Chief Sorceress of Life & Business

Today's leaders need to find the fierceness of Gandhi, the perseverance of Mandela, & the equanimity of a Buddha...without meditating for years on a mountaintop.

5 Responses

  1. Hi, Jordanna,

    Thank you for this detailed exploration.
    You know that I, personally, don’t believe so much in things such as “ask them”, “asking lots of questions”… as well as “behavioral” things.
    Not sure “hand the megaphones” would change anyhing, IMHO.

    And you know that I believe in raising our vibrations, that for me is THE key.

    “Which of these 10 areas can you choose to step up in today?”, you asked. Well I would chose three, to unravel this systemic issue.
    And in order of importance:
    #6 = Purpose
    #3 = Unprocessed pain and trauma + Create a safe space
    #9 = Confrontation of our demons
    3 and 9 go together.

    Now… what you’ve written is well crafted and useful.
    Thanks again for your time.

    Stay safe and healthy,

    1. I’m happy to hear it was useful, Alain!

      Though raising our vibration is important, it can also be used to bypass doing the real, deep, courageous work that’s needed — both within ourselves to heal our unconscious bias and privilege, and within our communities to heal our interactions with others so that we can really notice subtle yet incredibly important areas where we may weaponize our Whiteness. So we want to be cautious not to jump straight to “raising our vibration” if we’re not doing the courageous and messy work.

      “Handing the megaphones” will change a lot. It will tip the scales of who has money and “power”. And it will open up our hearts, minds, and ears to seeing things outside of a sheltered perspective that has perhaps been unknowingly causing harm. And so much more.

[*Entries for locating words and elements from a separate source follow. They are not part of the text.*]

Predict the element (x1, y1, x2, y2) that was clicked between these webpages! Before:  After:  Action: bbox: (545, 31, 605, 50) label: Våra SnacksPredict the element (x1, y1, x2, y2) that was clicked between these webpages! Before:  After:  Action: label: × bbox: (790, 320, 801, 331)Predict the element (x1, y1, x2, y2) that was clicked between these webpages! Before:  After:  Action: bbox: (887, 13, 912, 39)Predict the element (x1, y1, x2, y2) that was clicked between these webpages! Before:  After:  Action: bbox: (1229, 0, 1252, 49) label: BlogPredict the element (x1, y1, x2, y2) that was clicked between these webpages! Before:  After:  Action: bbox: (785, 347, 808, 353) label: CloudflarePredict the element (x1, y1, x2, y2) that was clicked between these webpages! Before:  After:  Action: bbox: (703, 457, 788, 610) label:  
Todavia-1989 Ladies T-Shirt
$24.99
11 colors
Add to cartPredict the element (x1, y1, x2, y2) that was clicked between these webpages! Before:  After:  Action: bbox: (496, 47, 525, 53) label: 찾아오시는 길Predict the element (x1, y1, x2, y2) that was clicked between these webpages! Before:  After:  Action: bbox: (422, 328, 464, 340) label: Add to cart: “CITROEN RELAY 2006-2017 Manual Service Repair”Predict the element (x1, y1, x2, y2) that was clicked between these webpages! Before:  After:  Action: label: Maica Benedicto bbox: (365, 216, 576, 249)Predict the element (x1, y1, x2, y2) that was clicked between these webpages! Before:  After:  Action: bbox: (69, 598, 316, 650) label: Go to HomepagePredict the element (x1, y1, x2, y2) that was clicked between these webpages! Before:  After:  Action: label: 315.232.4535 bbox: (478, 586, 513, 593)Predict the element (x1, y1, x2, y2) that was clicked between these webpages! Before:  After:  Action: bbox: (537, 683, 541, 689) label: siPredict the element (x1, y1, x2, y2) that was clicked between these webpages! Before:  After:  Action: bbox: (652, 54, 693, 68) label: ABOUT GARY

      Again, so glad you found it helpful! I’m grateful to have you in the conversation!

  2. Hello Jordanna,
    I am responding to your whole list, but particularly #10. I have been wanting to do something for a long time. I have not found any other white people with good ideas – until yesterday. I was invited to join a Facebook group called LOVE now (from a dear black friend.) Because I am not shy and the question posed to the group was about our challenges, I shared this challenge. I want to do something.

    In my attempts to ask POC to give me some direction, I have always gotten strong push back. When I posted my challenge and copy/pasted a post from my timeline, the same thing happened. While it was so disappointing to me in the beginning, another white woman started engaging. At first she started telling me to hold back and let POC take the lead. After many other message exchanges, we found what I can do. As a professional writer, I can go to white young people and teach them how to write their feelings about racism. I will help them with writing skills, thinking skills and ways to organize those thoughts. Many things can happen from this place of open communication. I am encouraged about this.

    1. This is wonderful, Kate! It’s a bit of a catch 22 when POC don’t owe us anything and/or it can feel like emotional labor for them to have to “guide” us… and yet, when we remain in the inquiry and the conversation, the answers always appear. I love this example of that and your perseverance!! And it’s such a brilliant demonstration of your purpose pointing you toward change you can help create. Beautiful!

  3. Unlike police killings, the effects of racism in the larger criminal justice system aren’t often captured on video, which can make it harder to raise awareness of its insidious inequality. Perhaps as a result, white Americans are less likely to agree with black Americans on this issue than on questions about Floyd’s death.